The official talk around the G7 statement and the G20 meeting generated a great deal of needless noise in the foreign exchange room. It is almost like a librarian yelling "Quiet". It may be more disruptive than the initial noise.
With the meetings out of the way, we expect the official jawboning about the currency market to die down. Of course, there is a chronic low level murmur of economic commentary that may have broad implications for foreign exchange rates.
Over the course of the past week, the currencies we analyze here, with the exception of the small gain (0.25%) by the Mexican peso, all fell against the US dollar. The Dollar Index (DXY) itself closed above the downtrend drawn of the mid-November highs. The strong close before the weekend drew it near the retracement objective in the 80.70-80 area. The next target would be 81.35 and 82.00.
From a technical point of view it makes sense to put the currencies here in three buckets, the euro, yen and the others. The euro had remained strong even as the yen and the other currencies fell. It has been trending lower since the start of the month. We had thought the $1.3400 area would generally hold, but it has not. Moreover, it appears additional near-term losses are likely.
The 5-day moving average has crossed below the 20-day moving average. The similar trendline that the Dollar Index closed above comes in near $1.3280 in the euro and rises to $1.3320 be the end of the week. A convincing violation suggests scope for addition 1-2 cent decline. On the other hand, the trend line drawn off the early Jan high is near $1.3440 on Monday and falls toward $1.3350 by the end of the week. A move above this trend line will help stabilize the technical tone.
We have argued that the driver for the euro-dollar exchange rate is short-term interest rate differentials. German short-term interest rates have been more volatile than the US and the German 2-year yield has been the key. The Germany two-year yield rose above 30 bp last month and has slipped back below 20 bp. However, it appears to be building a base above 15 bp and we expected caution ahead of the end of next week when European banks can begin paying back funds from LTRO II.
For the better part of two weeks now the dollar largely confined to a JPY92.20 and JPY94.00 range. It successfully tested the lower end of the range before the weekend. As it became clear that the G20 were not going to single Japan out or chastise it, the dollar recovered. It should now test the upper end of the trading range. We are a bit wary of a potential reversal there.
As hubris often proceeds a lesson in humility, so too when the Wall Street Journal writes of how much money some large hedge funds are making in the short-yen trade and the talking heads on business television discuss how everybody knows to short the yen, one must worry that the gig is up--like going to a New Year's Party after midnight. On the dollar's downside, we note that the greenback has not closed below its 20-day moving average since the Japanese election was called on November 15. It is now near JPY91.95, just below the lower end of the trading range.
The other currencies, especially the Australian and Canadian dollars and the British pound have been trending lower in the first half of the first quarter. In fact, these are the three weakest of the major currencies, after the Japanese yen.

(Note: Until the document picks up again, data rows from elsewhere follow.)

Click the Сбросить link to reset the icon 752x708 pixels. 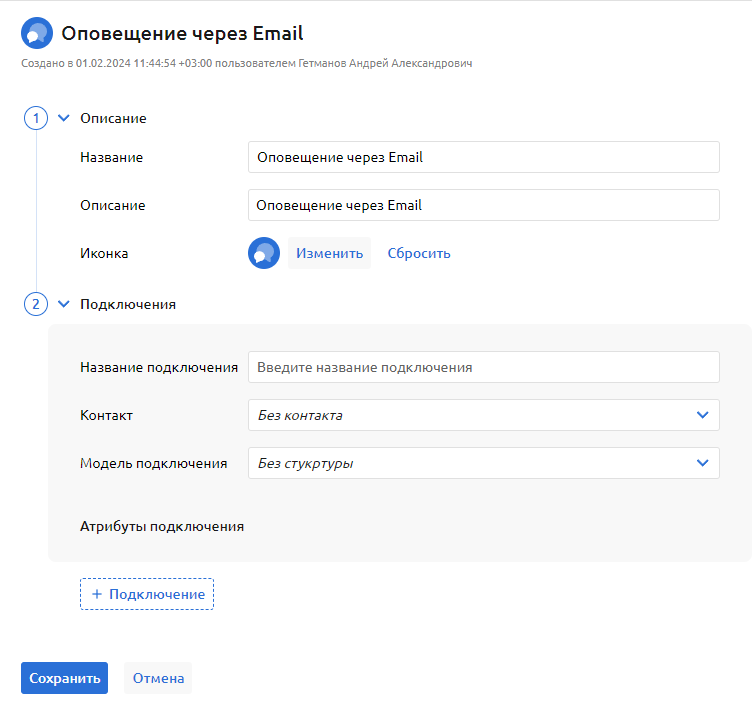[x=419, y=253]
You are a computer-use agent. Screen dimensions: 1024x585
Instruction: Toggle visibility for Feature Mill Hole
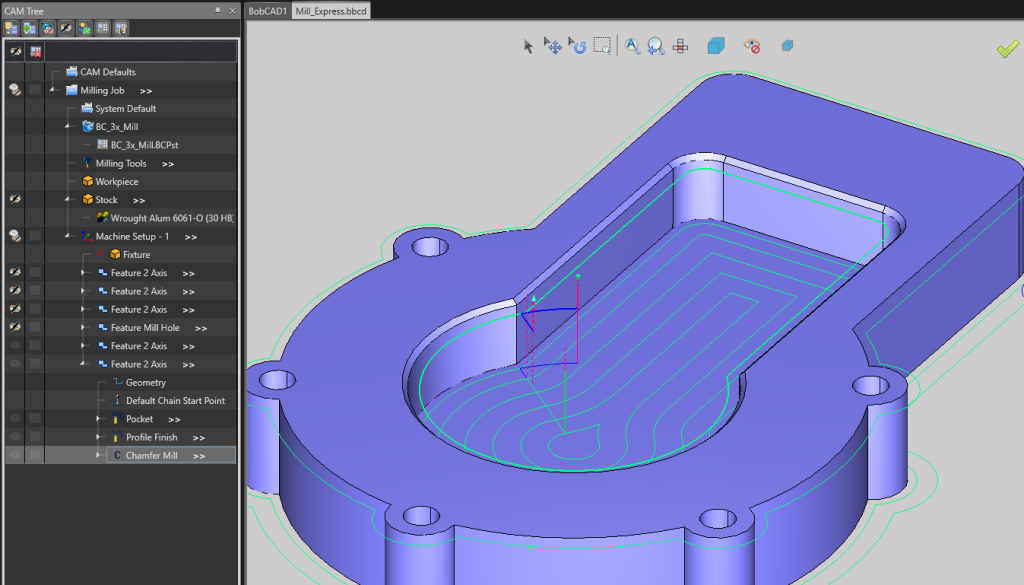[x=13, y=327]
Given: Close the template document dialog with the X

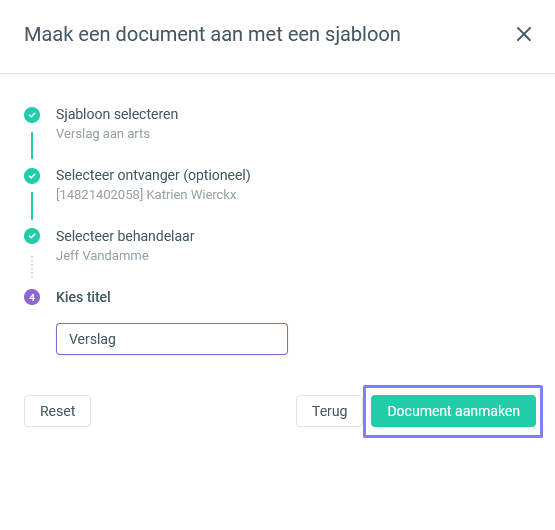Looking at the screenshot, I should coord(523,34).

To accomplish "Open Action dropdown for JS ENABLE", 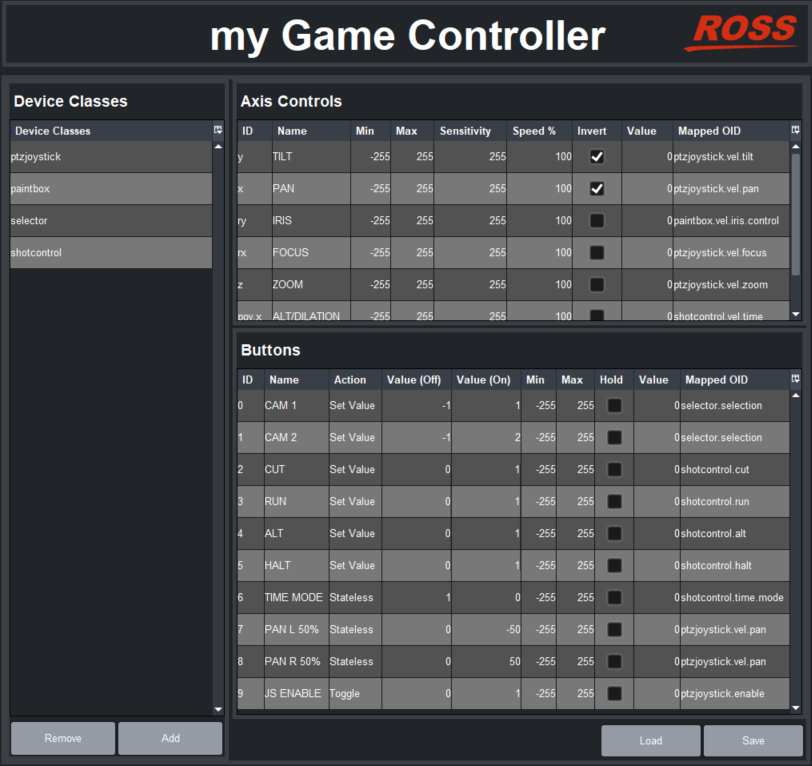I will [355, 693].
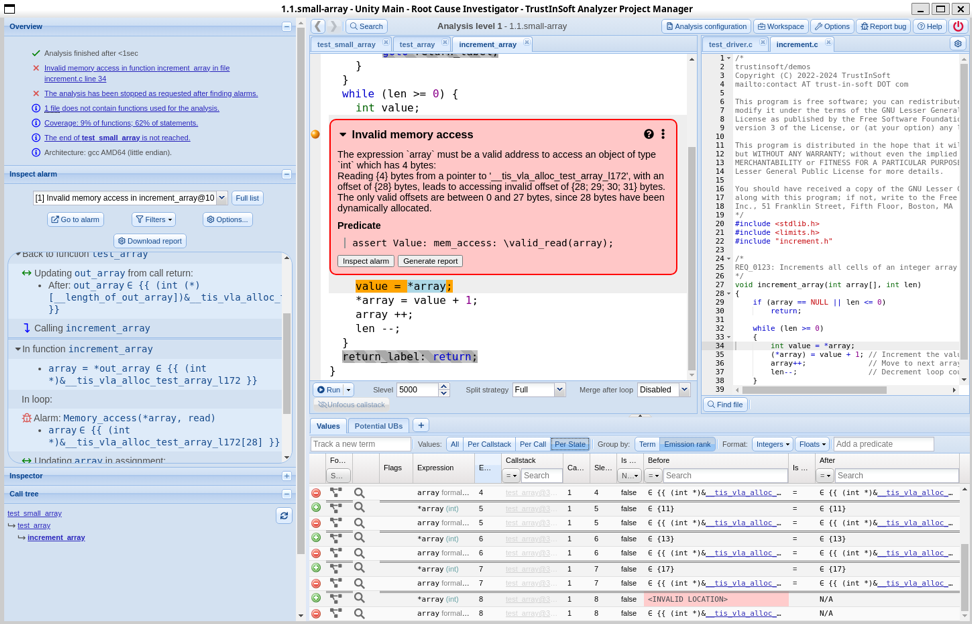Switch to the test_array tab
This screenshot has height=624, width=972.
[x=417, y=44]
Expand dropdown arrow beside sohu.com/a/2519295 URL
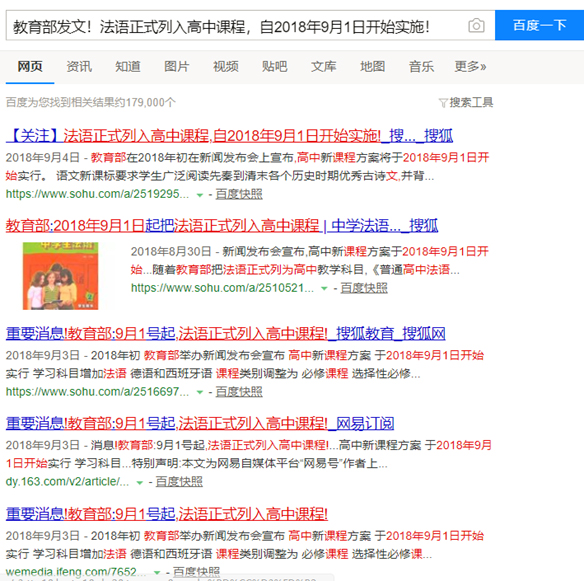This screenshot has height=581, width=584. (200, 195)
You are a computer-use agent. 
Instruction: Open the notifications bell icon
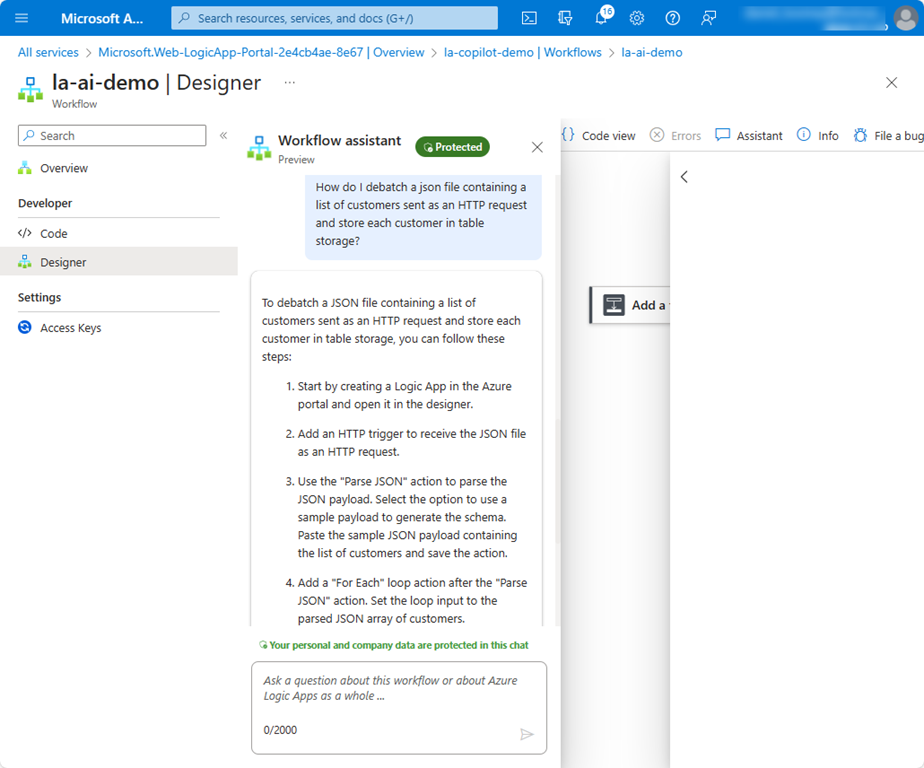coord(601,18)
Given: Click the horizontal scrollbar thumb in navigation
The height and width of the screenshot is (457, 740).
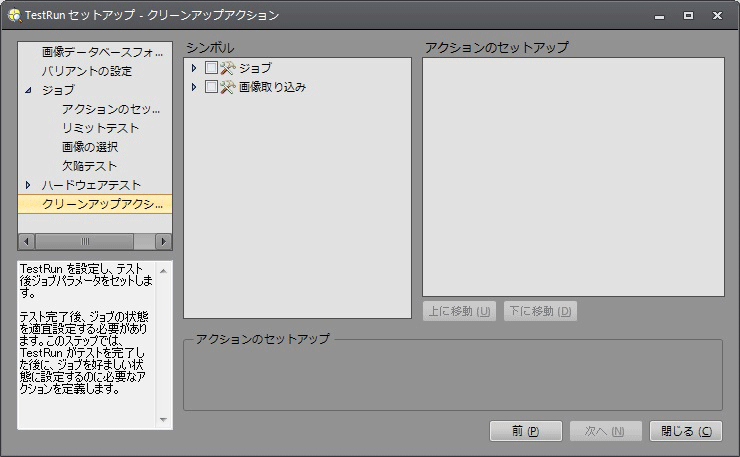Looking at the screenshot, I should point(85,242).
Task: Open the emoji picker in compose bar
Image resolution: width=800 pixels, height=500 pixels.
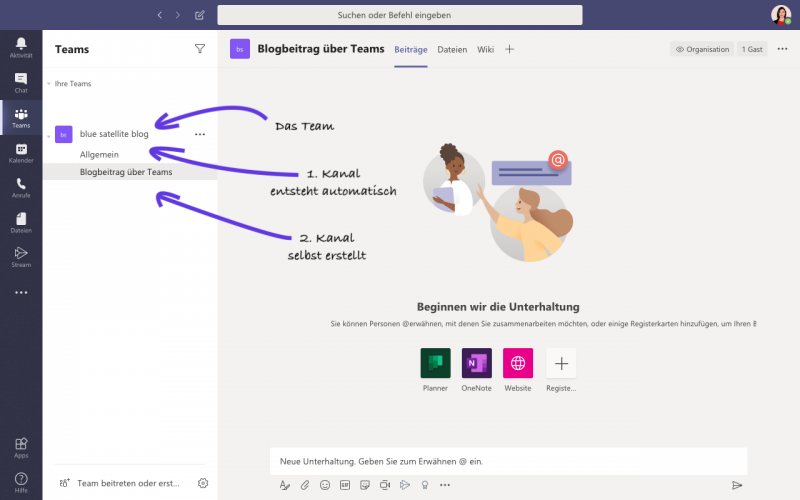Action: (x=325, y=485)
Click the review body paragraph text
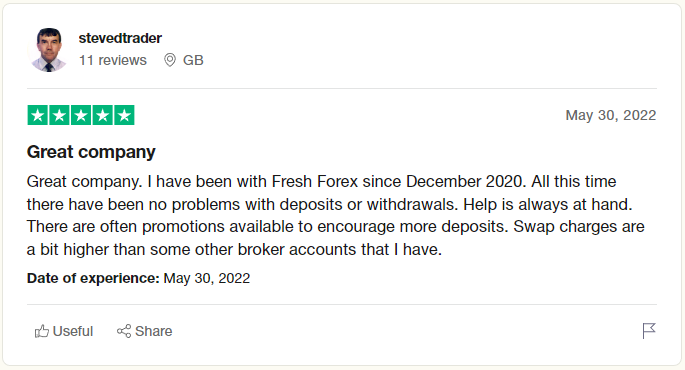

Last week we suggested that a long Australian dollar against the Canadian dollar looked interesting from a technical point of view. The Aussie did make higher highs against the CAD every day last week and eight day highs were set before the weekend, but the problem with the trade is it is between two weak currencies, rather than between a strong and weak currency.
Both currencies look poised to continue to weaken near-term. The Aussie closed poorly before the weekend and a break of $1.0280 could signal the start of quick losses toward $1.02. The US dollar closed firmly before the weekend against the Canadian dollar. The next target is CAD1.01 and a move above CAD1.0130 signal a near-term test on CAD1.02.
Sterling is perhaps the most interesting among the dogs. It has been pummeled. It has lost 4.5% against the dollar thus far this year and almost 6% against euro. With the government committed to austerity and the current leadership at the central bank seemingly reluctant to provide more monetary stimulus the economy remains in its trough. BOE Governor King talked sterling down in perhaps a somewhat more deftness than Japanese officials, but talk it down he did. The bad news stream of the week finished with a dismal January retail sales report. Sterling made a new low for the move, but then recovered. This was the first sign of life in several weeks.
Patience is needed. Given the magnitude of its headlong plunge, a short-lived technical bounce, if nothing else is possible. The first test comes near $1.5575. A move above $1.5650 would indicate a deeper retracement should be expected.
Lastly, turning to the Commitment of Traders report, we share the following observations:
1. In the CFTC reporting week through Feb 12, the gross long positions of all the currency futures we analyze were cut except for the Japanese yen. Four of the six fell by more than 10k contracts.
2. The short positions were little changed with a small bias (4 of 7) toward paring them. No gross short position was adjusted by more than 5k contracts.
3. For the first time since the middle of last September the net sterling position in now short.
4. The net long Australian and Canadian dollar positions have fallen for 3 and 4 weeks respectively. The net long Aussie position is the smallest since November, The net long Canadian dollar position is the smallest since August.